Apesar de que, após o duelo, foi ele, Situ Zhanye, quem saiu de cabeça erguida, e apesar de Xiaolang ter colaborado fingindo-se de derrotado, e de ele já ter lavado discretamente o líquido amarelo de sua túnica, a sensação pegajosa no entrepernas, assim como o rosto demoníaco que surgia em sua mente, lembravam-no constantemente da humilhação que sofrera naquele dia.
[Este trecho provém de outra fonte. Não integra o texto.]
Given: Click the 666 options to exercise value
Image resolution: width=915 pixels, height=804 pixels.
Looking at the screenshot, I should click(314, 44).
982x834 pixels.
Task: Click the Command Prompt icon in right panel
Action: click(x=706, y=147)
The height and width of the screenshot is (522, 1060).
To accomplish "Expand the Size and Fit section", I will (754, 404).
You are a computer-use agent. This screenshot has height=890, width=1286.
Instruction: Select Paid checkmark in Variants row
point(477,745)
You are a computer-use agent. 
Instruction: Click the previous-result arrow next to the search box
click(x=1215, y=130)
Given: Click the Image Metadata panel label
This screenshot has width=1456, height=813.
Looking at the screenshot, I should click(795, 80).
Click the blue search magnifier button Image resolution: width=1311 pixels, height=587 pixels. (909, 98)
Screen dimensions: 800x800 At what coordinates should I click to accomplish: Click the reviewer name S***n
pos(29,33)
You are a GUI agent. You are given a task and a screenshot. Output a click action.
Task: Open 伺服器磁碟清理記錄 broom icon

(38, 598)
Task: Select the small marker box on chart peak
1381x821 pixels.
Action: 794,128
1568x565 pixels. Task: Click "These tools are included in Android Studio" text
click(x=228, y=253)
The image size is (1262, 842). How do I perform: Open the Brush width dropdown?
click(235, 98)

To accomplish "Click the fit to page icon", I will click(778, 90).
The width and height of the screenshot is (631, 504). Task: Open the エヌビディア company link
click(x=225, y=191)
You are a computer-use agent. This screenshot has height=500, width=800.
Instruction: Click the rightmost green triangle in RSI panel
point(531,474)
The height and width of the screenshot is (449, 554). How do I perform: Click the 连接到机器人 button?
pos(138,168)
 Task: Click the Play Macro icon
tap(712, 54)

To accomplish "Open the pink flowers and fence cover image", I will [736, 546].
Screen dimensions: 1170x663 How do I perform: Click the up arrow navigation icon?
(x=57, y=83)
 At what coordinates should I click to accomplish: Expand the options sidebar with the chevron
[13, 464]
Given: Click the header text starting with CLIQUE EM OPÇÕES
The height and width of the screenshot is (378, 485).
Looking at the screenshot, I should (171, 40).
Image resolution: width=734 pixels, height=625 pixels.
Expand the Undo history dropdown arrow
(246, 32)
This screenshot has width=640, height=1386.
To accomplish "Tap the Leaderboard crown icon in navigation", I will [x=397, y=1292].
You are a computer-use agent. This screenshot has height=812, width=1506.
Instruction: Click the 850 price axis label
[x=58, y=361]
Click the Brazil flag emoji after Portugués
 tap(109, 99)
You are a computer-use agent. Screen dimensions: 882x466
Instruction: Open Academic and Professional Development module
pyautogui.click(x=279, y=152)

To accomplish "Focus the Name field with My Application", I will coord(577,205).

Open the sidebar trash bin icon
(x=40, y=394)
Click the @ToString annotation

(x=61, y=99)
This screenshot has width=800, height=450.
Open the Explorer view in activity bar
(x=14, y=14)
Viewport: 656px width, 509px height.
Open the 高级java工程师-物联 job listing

“Pedir ajuda aos poderosos da família?”
Situ Zhanye descartou imediatamente essa ideia, pois, se a família soubesse, ele não escaparia de punição, e pelo menos por um bom tempo não teria chance de se destacar na família.
“Isso mesmo! Quando o primogênito voltar, vou atiçar as chamas, e com o temperamento dele, certamente vai eliminar Xiaolang! Sim! É isso que vou fazer!”
Situ Zhanye bateu na própria coxa, determinado, e relaxou. Ele conhecia bem o temperamento do primogênito da família Situ; ao pensar que Xiaolang não teria vida fácil, o sentimento de humilhação diminuiu um pouco.
Xiaolang não entrou no pátio; para todos, ele parecia ter ficado atordoado. Atordoado pela derrota, sem coragem de aparecer diante dos outros.
Sentou-se na beira de um bosque, em meio a um tufo de capim, curvado, com uma folha de capim entre os dentes, sem emoção no rosto, mas no dorso havia uma tristeza impossível de ocultar.
“Este mundo maldito... Não posso acessar a internet, não posso jogar videogame, não posso assistir filmes do Japão, só intrigas e lutas, que tédio, que tédio!”
Xiaolang cuspiu o capim, abraçou a cabeça com as mãos e deitou-se no gramado, olhando para o céu azul, olhos semicerrados e o rosto amargurado.
É isso mesmo!
Ele era um renascido, um viajante entre mundos. Os três anos mais dolorosos do ensino médio, ele havia sobrevivido, dedicado, estudando com afinco, abriu caminho com esforço, atingindo as metas perfeitas. Entrou no curso principal, mas ao sair da prova, tudo escureceu, vomitou sangue, e acabou neste mundo chamado Continente das Almas Divinas.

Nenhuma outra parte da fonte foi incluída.